§ WORK INSTRUCTIONS: Only the lines from the one that contains "Viewport: 571px width, 306px" through the final line of the entries should be repeated, exactly as written.

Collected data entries

....

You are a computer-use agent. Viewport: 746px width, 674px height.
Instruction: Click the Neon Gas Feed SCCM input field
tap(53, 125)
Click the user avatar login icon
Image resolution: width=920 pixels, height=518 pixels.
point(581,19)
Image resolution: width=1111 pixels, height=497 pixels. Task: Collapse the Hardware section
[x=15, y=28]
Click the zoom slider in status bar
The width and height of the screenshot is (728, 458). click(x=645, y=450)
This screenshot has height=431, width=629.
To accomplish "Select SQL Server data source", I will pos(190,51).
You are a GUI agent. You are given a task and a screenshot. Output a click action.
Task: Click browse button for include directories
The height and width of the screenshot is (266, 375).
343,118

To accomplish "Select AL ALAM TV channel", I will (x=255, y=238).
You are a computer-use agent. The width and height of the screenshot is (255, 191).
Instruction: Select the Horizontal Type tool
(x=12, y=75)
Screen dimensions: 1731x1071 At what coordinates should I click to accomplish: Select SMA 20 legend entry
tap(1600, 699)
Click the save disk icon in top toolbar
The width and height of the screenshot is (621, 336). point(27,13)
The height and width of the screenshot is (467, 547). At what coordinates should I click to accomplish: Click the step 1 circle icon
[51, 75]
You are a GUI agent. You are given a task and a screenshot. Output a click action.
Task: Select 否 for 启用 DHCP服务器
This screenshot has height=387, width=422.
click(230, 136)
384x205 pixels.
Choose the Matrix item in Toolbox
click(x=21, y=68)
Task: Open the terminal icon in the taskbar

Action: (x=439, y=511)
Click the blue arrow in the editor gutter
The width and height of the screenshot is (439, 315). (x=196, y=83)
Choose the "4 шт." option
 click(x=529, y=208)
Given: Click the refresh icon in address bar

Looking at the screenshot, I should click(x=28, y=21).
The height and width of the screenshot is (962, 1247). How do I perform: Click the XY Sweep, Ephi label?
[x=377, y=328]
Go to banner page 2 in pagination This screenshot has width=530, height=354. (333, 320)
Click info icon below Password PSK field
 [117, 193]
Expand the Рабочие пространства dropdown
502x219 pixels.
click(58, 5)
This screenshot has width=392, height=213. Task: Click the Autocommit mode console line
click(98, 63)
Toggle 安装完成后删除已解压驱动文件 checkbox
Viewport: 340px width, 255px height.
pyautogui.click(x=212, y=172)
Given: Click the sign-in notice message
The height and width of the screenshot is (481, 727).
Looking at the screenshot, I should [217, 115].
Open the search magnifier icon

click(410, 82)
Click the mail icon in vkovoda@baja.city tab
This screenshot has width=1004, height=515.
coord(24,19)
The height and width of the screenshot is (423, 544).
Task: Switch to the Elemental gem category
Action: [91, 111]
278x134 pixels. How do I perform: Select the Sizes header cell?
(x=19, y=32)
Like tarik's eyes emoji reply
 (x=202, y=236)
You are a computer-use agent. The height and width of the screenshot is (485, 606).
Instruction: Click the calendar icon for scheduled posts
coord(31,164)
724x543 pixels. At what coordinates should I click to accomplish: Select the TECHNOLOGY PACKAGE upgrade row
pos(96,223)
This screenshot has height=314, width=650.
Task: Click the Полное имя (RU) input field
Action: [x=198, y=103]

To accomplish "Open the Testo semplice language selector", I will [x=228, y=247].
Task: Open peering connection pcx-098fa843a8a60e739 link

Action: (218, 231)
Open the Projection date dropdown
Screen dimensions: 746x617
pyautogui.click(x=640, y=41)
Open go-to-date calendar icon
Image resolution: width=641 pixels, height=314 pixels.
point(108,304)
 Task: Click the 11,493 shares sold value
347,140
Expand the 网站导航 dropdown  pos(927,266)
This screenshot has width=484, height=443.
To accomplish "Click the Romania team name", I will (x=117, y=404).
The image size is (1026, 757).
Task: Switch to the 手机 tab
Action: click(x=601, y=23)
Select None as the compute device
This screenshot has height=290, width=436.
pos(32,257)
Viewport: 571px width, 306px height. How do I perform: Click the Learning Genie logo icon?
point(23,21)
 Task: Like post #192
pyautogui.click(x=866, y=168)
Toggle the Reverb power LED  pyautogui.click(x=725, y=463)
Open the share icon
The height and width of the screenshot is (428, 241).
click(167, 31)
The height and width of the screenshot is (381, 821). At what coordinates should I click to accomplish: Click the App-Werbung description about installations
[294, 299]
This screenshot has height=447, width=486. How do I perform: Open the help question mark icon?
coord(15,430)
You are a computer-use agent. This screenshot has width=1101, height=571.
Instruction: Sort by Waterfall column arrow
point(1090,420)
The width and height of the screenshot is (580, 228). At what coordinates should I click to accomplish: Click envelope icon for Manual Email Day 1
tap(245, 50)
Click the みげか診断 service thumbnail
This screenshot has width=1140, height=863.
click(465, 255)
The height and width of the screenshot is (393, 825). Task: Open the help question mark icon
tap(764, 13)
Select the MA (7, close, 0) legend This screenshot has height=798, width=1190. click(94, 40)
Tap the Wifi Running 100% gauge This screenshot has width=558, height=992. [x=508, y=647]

....

§ SOLUTION TO THIS EXERCISE:
Viewport: 571px width, 306px height. How do I perform: Click the Learning Genie logo icon?
point(23,21)
 Task: Like post #192
pyautogui.click(x=866, y=168)
Toggle the Reverb power LED  pyautogui.click(x=725, y=463)
Open the share icon
The height and width of the screenshot is (428, 241).
click(167, 31)
The height and width of the screenshot is (381, 821). At what coordinates should I click to accomplish: Click the App-Werbung description about installations
[294, 299]
This screenshot has height=447, width=486. How do I perform: Open the help question mark icon?
coord(15,430)
You are a computer-use agent. This screenshot has width=1101, height=571.
Instruction: Sort by Waterfall column arrow
point(1090,420)
The width and height of the screenshot is (580, 228). At what coordinates should I click to accomplish: Click envelope icon for Manual Email Day 1
tap(245, 50)
Click the みげか診断 service thumbnail
This screenshot has width=1140, height=863.
click(465, 255)
The height and width of the screenshot is (393, 825). Task: Open the help question mark icon
tap(764, 13)
Select the MA (7, close, 0) legend This screenshot has height=798, width=1190. click(94, 40)
Tap the Wifi Running 100% gauge This screenshot has width=558, height=992. [x=508, y=647]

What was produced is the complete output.